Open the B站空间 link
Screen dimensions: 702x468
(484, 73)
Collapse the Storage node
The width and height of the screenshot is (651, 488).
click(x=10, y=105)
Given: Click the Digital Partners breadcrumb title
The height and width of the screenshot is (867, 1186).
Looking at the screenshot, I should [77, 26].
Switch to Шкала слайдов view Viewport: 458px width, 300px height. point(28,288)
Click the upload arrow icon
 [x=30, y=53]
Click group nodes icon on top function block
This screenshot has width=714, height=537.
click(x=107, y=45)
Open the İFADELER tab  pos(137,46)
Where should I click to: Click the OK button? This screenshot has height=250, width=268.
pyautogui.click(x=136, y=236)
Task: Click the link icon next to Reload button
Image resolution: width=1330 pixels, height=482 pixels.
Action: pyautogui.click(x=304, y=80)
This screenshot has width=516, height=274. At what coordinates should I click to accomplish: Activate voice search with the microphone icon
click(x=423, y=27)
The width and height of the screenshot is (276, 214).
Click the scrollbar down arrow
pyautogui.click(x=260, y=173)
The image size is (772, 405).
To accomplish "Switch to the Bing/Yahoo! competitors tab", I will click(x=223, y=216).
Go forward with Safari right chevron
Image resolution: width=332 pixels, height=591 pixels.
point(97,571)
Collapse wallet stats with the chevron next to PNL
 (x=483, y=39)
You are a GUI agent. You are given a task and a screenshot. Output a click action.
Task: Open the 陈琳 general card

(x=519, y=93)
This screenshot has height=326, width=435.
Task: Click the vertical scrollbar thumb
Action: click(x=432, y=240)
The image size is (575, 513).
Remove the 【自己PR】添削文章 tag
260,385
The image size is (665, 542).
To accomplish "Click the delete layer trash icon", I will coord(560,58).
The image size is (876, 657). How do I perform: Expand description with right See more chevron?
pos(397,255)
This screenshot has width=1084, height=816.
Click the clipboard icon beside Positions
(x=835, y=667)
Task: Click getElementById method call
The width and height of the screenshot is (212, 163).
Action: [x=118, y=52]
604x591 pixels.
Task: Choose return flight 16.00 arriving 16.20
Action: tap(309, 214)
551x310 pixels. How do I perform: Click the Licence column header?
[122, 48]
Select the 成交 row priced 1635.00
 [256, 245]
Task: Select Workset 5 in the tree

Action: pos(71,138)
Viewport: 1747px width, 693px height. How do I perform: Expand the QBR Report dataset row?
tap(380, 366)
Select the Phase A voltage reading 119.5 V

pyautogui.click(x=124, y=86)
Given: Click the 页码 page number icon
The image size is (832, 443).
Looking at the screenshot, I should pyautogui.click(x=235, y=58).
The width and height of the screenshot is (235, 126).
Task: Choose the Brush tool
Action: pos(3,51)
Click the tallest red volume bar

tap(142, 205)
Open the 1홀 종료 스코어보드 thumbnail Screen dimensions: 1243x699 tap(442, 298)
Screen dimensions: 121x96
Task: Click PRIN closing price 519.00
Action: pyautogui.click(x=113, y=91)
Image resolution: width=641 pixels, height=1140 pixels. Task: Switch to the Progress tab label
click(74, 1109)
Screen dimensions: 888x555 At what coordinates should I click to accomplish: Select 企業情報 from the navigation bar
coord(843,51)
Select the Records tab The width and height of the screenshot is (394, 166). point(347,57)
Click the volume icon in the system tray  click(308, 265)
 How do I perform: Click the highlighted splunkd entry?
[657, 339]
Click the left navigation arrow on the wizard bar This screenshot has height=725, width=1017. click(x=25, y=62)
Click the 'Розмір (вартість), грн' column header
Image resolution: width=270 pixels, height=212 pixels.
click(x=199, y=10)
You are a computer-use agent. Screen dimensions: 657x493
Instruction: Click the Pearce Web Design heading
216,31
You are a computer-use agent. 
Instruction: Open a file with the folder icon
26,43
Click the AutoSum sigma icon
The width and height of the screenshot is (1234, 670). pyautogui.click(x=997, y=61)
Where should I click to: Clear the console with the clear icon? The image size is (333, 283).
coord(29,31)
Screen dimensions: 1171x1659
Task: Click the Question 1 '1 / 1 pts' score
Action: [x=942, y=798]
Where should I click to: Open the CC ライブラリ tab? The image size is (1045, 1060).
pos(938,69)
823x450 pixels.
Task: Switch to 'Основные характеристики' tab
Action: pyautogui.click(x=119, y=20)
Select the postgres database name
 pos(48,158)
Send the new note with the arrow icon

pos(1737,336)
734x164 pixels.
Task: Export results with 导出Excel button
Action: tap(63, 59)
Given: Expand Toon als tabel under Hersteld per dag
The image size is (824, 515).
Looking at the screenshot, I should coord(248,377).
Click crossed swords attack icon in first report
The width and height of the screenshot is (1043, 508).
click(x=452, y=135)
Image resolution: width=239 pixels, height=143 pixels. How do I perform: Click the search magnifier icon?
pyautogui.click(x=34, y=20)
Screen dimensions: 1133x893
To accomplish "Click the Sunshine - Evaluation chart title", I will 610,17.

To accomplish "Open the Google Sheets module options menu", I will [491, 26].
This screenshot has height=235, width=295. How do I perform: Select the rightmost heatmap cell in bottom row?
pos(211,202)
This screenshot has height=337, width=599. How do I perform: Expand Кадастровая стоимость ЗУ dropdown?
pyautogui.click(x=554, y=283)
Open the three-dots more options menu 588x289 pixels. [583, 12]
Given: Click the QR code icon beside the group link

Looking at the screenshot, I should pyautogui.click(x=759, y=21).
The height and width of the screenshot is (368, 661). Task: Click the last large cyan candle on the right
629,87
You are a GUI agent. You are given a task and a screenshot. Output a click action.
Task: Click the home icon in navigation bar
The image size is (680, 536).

=====

→ WORK ITEM: Nothing should be missing: every line above must be reproduced exactly.

→ TASK RESULT:
Open the B站空间 link
Screen dimensions: 702x468
(484, 73)
Collapse the Storage node
The width and height of the screenshot is (651, 488).
click(x=10, y=105)
Given: Click the Digital Partners breadcrumb title
The height and width of the screenshot is (867, 1186).
Looking at the screenshot, I should [77, 26].
Switch to Шкала слайдов view Viewport: 458px width, 300px height. point(28,288)
Click the upload arrow icon
 [x=30, y=53]
Click group nodes icon on top function block
This screenshot has width=714, height=537.
click(x=107, y=45)
Open the İFADELER tab  pos(137,46)
Where should I click to: Click the OK button? This screenshot has height=250, width=268.
pyautogui.click(x=136, y=236)
Task: Click the link icon next to Reload button
Image resolution: width=1330 pixels, height=482 pixels.
Action: pyautogui.click(x=304, y=80)
This screenshot has width=516, height=274. At what coordinates should I click to accomplish: Activate voice search with the microphone icon
click(x=423, y=27)
The width and height of the screenshot is (276, 214).
Click the scrollbar down arrow
pyautogui.click(x=260, y=173)
The image size is (772, 405).
To accomplish "Switch to the Bing/Yahoo! competitors tab", I will click(x=223, y=216).
Go forward with Safari right chevron
Image resolution: width=332 pixels, height=591 pixels.
point(97,571)
Collapse wallet stats with the chevron next to PNL
 (x=483, y=39)
You are a GUI agent. You are given a task and a screenshot. Output a click action.
Task: Open the 陈琳 general card

(x=519, y=93)
This screenshot has height=326, width=435.
Task: Click the vertical scrollbar thumb
Action: click(x=432, y=240)
The image size is (575, 513).
Remove the 【自己PR】添削文章 tag
260,385
The image size is (665, 542).
To accomplish "Click the delete layer trash icon", I will coord(560,58).
The image size is (876, 657). How do I perform: Expand description with right See more chevron?
pos(397,255)
This screenshot has width=1084, height=816.
Click the clipboard icon beside Positions
(x=835, y=667)
Task: Click getElementById method call
The width and height of the screenshot is (212, 163).
Action: [x=118, y=52]
604x591 pixels.
Task: Choose return flight 16.00 arriving 16.20
Action: tap(309, 214)
551x310 pixels. How do I perform: Click the Licence column header?
[122, 48]
Select the 成交 row priced 1635.00
 [256, 245]
Task: Select Workset 5 in the tree

Action: pos(71,138)
Viewport: 1747px width, 693px height. How do I perform: Expand the QBR Report dataset row?
tap(380, 366)
Select the Phase A voltage reading 119.5 V

pyautogui.click(x=124, y=86)
Given: Click the 页码 page number icon
The image size is (832, 443).
Looking at the screenshot, I should pyautogui.click(x=235, y=58).
The width and height of the screenshot is (235, 126).
Task: Choose the Brush tool
Action: pos(3,51)
Click the tallest red volume bar

tap(142, 205)
Open the 1홀 종료 스코어보드 thumbnail Screen dimensions: 1243x699 tap(442, 298)
Screen dimensions: 121x96
Task: Click PRIN closing price 519.00
Action: pyautogui.click(x=113, y=91)
Image resolution: width=641 pixels, height=1140 pixels. Task: Switch to the Progress tab label
click(74, 1109)
Screen dimensions: 888x555 At what coordinates should I click to accomplish: Select 企業情報 from the navigation bar
coord(843,51)
Select the Records tab The width and height of the screenshot is (394, 166). point(347,57)
Click the volume icon in the system tray  click(308, 265)
 How do I perform: Click the highlighted splunkd entry?
[657, 339]
Click the left navigation arrow on the wizard bar This screenshot has height=725, width=1017. click(x=25, y=62)
Click the 'Розмір (вартість), грн' column header
Image resolution: width=270 pixels, height=212 pixels.
click(x=199, y=10)
You are a computer-use agent. Screen dimensions: 657x493
Instruction: Click the Pearce Web Design heading
216,31
You are a computer-use agent. 
Instruction: Open a file with the folder icon
26,43
Click the AutoSum sigma icon
The width and height of the screenshot is (1234, 670). pyautogui.click(x=997, y=61)
Where should I click to: Clear the console with the clear icon? The image size is (333, 283).
coord(29,31)
Screen dimensions: 1171x1659
Task: Click the Question 1 '1 / 1 pts' score
Action: [x=942, y=798]
Where should I click to: Open the CC ライブラリ tab? The image size is (1045, 1060).
pos(938,69)
823x450 pixels.
Task: Switch to 'Основные характеристики' tab
Action: pyautogui.click(x=119, y=20)
Select the postgres database name
 pos(48,158)
Send the new note with the arrow icon

pos(1737,336)
734x164 pixels.
Task: Export results with 导出Excel button
Action: tap(63, 59)
Given: Expand Toon als tabel under Hersteld per dag
The image size is (824, 515).
Looking at the screenshot, I should coord(248,377).
Click crossed swords attack icon in first report
The width and height of the screenshot is (1043, 508).
click(x=452, y=135)
Image resolution: width=239 pixels, height=143 pixels. How do I perform: Click the search magnifier icon?
pyautogui.click(x=34, y=20)
Screen dimensions: 1133x893
To accomplish "Click the Sunshine - Evaluation chart title", I will 610,17.

To accomplish "Open the Google Sheets module options menu", I will [491, 26].
This screenshot has height=235, width=295. How do I perform: Select the rightmost heatmap cell in bottom row?
pos(211,202)
This screenshot has height=337, width=599. How do I perform: Expand Кадастровая стоимость ЗУ dropdown?
pyautogui.click(x=554, y=283)
Open the three-dots more options menu 588x289 pixels. [583, 12]
Given: Click the QR code icon beside the group link

Looking at the screenshot, I should pyautogui.click(x=759, y=21).
The height and width of the screenshot is (368, 661). Task: Click the last large cyan candle on the right
629,87
You are a GUI agent. You are given a task and a screenshot. Output a click action.
Task: Click the home icon in navigation bar
The image size is (680, 536).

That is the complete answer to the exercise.